---------- Reading passage ----------

A very useful function in Perl is split, which splits up a string and
places it into an array. The function uses a regular expression and as
usual works on the $_ variable unless otherwise specified.
The split function is used like this:
$info = "Caine:Michael:Actor:14, Leafy Drive";
@personal = split(/:/, $info);
which has the same overall effect as
@personal = ("Caine", "Michael", "Actor", "14, Leafy Drive");
If we have the information stored in the $_ variable then we can just
use this instead
@personal = split(/:/);
If the fields are divided by any number of colons then we can use the
RE codes to get round this. The code
$_ = "Capes:Geoff::Shot putter:::Big Avenue";
@personal = split(/:+/);
is the same as
@personal = ("Capes", "Geoff",
"Shot putter", "Big Avenue");
But this:
$_ = "Capes:Geoff::Shot putter:::Big Avenue";
@personal = split(/:/);
would be like
@personal = ("Capes", "Geoff", "",
"Shot putter", "", "", "Big Avenue");
A word can be split into characters, a sentence split into words and a
paragraph split into sentences:
@chars = split(//, $word);
@words = split(/ /, $sentence);
@sentences = split(/\./, $paragraph);
In the first case the null string is matched between each character,
and that is why the @chars array is an array of characters - ie an
array of strings of length 1.
A useful tool in natural language processing is concordance. This
allows a specific string to be displayed in its immediate context
whereever it appears in a text. For example, a concordance program
identifying the target string the might produce some of the following
output. Notice how the occurrences of the target string line up
vertically.
discovered (this is the truth) that when he
t kinds of metal to the leg of a frog, an e
rrent developed and the frog's leg kicked,
longer attached to the frog, which was dea
normous advances in the field of amphibian
ch it hop back into the pond -- almost. Bu
ond -- almost. But the greatest Electrical
ectrical Pioneer of them all was Thomas Edi
This exercise is to write such a program. Here are some tips:
* Read the entire file into array (this obviously isn't useful in
general because the file may be extremely large, but we won't
worry about that here). Each item in the array will be a line of
the file.
* When the chop function is used on an array it chops off the last
character of every item in the array.

----------

→ Required work
**a.** Answer these about the Perl split passage, one line each:
(i) Which variable does split work on unless told otherwise?
(ii) Which pattern does the passage use so that any number of colons counts as a single divider?
(iii) What does the chop function do when it is used on an array?
**b.** Can you turn the paragraph of the Perl split passage beginning "A useful tool in natural language processing is concordance" into a short bulleted list that keeps its main facts?
**c.** Carry on the Perl split passage from its final sentence, adding what comes next.
You won't need the entries that follow.

---------- Record list ----------

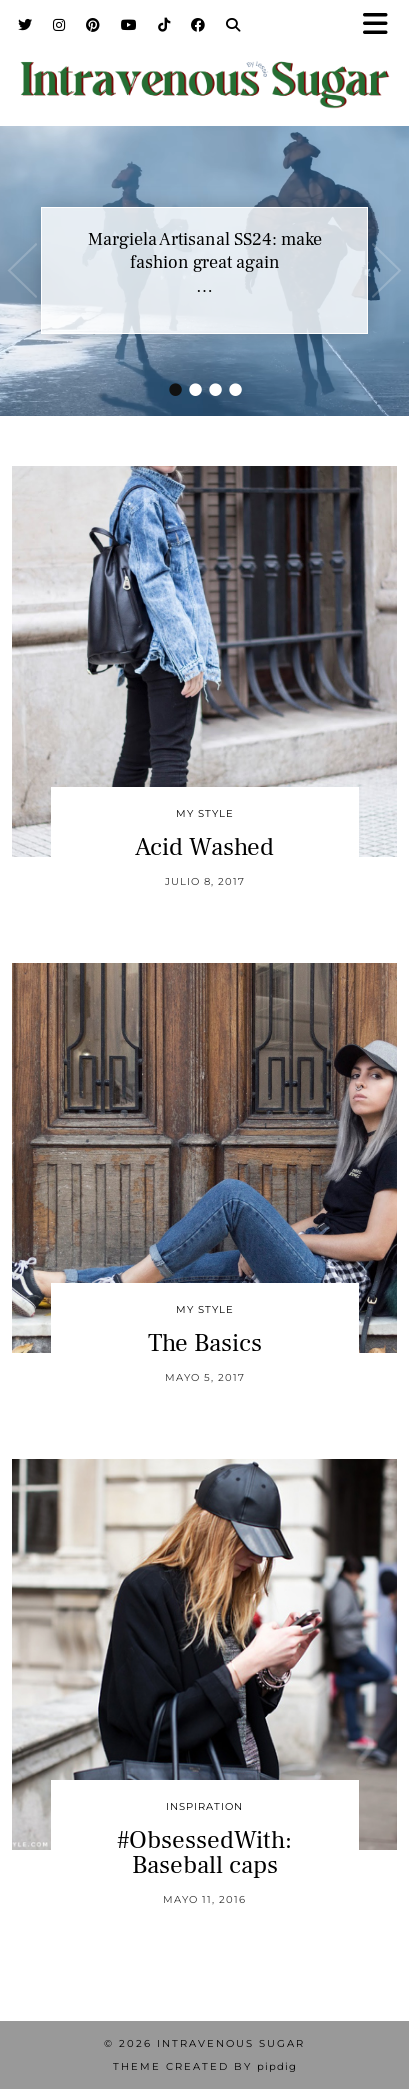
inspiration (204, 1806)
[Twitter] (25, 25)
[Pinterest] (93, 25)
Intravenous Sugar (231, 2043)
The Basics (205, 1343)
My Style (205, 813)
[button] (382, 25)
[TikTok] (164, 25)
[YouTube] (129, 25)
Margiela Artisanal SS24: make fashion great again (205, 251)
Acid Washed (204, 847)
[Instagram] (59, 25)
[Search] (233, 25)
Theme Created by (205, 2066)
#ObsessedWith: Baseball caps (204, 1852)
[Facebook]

----------

→ The results
**a.**
(i) The $_ variable.
(ii) /:+/
(iii) It chops off the last character of every item in the array.

**b.**
- Concordance is a useful tool in natural language processing.
- It displays a specific string in its immediate context wherever it appears in a text.
- A concordance program looking for the target string "the" might produce output like the sample shown.
- In that output, the occurrences of the target string line up vertically.

**c.**
* Recall that you can join the whole array together with a statement
like $text = "@lines";
* Use the target string as delimiter for splitting the text. (Ie,
use the target string in place of the colon in our previous
examples.) You should then have an array of all the strings
between the target strings.
* For each array element in turn, print it out, print the target
string, and then print the next array element.
* Recall that the last element of an array @food has index $#food.
As it stands this would be a pretty good program, but the target
strings won't line up vertically. To tidy up the strings you'll need
the substr function. Here are three examples of its use.
substr("Once upon a time", 3, 4); # returns "e up"
substr("Once upon a time", 7); # returns "on a time"
substr("Once upon a time", -6, 5); # returns "a tim"
The first example returns a substring of length 4 starting at position
3. Remember that the first character of a string has index 0. The
second example shows that missing out the length gives the substring
right to the end of the string The third example shows that you can
also index from the end using a negative index. It returns the
substring that starts at the 6th character from the end and has length
5.
If you use a negative index that extends beyond the beginning of the
string then Perl will return nothing or give a warning. To avoid this
happening you can pad out the string by using the x operator mentioned
earlier. The expression (" "x30) produces 30 spaces, for example.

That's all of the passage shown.